Until recently, I knew another American boat captain who was charged with robbing 40-odd banks, convicted for one, did less than four years in a federal facility, and necessarily lived under a false identity because felons are generally prevented from obtaining US passports. He was smart enough to put away a mil for his defense fund and had made previous arrangements with a government official down here. He was one of the best men I knew down here. He went missing last summer in a storm east of Barbados.
I have had the malodorous acquaintance of a couple of Serbian war criminals who use as a front for their operations a notorious bar on the bad side of Fort-de-France, Martinique, far from the “regular” tourist trade and at the pleasure of police officials: whores, drug running, possibly a slave trade going on, etc., who I wouldn’t touch with a ten foot pole. My last first mate had a marijuana sales conviction on his record back in the States, from when he was in high school. I do business with a Frenchman running from a government graft deal in Algeria decades ago. You can’t swing a dead cat down here without hitting a felon of one kind or another. Most of them are quite reformed and feel lucky that there are still places on earth that a person can re-invent themselves and start over. And most whom I know are homesick as hell. Except the Serbs. They are protected somehow, unapologetic, and very dangerous.
But don’t get me wrong. Most expats down here have clean records, are very well behaved, and unless they actively foolishly go hunting for something they can’t get legally, they will never knowingly come in contact with these other guys. One of the easiest ways to run afoul of the law is to negatively affect the illusion that this a sea of happy, corruption-free, law abiding islands or, more importantly, to interfere in any way with the quiet, unseen, nefarious businesses of government officials who are dependent upon graft to support thier lifestyles, their salaries being merely pocket change.

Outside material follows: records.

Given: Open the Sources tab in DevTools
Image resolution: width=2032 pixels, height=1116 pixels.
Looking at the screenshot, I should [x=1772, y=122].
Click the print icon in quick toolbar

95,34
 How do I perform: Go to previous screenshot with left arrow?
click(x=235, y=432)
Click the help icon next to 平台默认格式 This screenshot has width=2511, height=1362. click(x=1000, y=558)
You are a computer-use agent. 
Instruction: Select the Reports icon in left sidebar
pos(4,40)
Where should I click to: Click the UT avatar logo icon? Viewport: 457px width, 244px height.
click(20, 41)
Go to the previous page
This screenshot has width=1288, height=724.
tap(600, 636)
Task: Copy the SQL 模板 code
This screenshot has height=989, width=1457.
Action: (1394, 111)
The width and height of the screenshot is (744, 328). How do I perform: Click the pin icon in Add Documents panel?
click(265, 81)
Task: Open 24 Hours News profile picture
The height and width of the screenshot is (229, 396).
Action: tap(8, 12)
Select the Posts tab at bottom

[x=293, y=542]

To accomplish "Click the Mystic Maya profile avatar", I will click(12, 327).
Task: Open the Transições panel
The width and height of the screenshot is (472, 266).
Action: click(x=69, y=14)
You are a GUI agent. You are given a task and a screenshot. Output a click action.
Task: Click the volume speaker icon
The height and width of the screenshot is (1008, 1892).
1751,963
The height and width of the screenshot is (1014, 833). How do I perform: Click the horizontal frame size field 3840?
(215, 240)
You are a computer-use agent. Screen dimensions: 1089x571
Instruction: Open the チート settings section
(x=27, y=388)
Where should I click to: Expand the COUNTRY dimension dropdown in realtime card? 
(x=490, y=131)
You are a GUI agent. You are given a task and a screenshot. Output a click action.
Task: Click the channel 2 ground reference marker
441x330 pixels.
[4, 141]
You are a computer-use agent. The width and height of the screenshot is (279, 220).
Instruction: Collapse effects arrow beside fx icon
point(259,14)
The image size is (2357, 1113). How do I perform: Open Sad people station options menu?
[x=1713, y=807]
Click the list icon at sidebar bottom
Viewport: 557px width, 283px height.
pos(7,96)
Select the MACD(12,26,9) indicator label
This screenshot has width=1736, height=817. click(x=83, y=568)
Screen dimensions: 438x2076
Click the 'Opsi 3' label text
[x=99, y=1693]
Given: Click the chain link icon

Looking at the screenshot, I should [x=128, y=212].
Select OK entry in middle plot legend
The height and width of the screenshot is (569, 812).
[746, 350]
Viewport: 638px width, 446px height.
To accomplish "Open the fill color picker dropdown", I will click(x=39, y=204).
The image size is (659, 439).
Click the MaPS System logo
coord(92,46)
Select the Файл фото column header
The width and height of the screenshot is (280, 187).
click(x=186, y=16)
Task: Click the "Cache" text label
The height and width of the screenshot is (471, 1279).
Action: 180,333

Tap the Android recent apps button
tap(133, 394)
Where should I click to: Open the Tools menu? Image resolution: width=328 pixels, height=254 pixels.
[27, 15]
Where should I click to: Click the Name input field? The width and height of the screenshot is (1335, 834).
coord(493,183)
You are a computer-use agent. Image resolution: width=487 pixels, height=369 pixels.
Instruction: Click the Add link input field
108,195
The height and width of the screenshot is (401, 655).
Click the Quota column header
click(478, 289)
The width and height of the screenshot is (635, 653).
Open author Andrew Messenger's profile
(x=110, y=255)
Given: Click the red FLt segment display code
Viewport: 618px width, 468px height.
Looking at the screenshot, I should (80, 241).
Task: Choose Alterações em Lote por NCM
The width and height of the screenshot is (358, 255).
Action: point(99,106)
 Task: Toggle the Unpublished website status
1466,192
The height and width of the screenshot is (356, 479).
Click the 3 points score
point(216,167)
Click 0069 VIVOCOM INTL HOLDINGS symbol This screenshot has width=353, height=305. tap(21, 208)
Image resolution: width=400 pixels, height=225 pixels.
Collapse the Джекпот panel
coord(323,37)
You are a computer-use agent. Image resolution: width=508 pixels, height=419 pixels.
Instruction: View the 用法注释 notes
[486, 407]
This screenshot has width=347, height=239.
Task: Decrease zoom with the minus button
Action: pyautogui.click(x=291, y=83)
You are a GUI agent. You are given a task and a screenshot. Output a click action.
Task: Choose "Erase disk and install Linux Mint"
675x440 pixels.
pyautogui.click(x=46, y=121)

My buddy, the bank robber, was happy to start over. He ran a totally legal business and enjoyed living the straight life after being a criminal for so long. He got into it young and always told me it much easier to get an education, live in the burbs and work it straight. The criminal life requires 24/7/365 alertness, and you can’t go running to a cop or lawyer when deals go bad. A gun keeps you from being stepped on and the whole lifestyle is exhausting.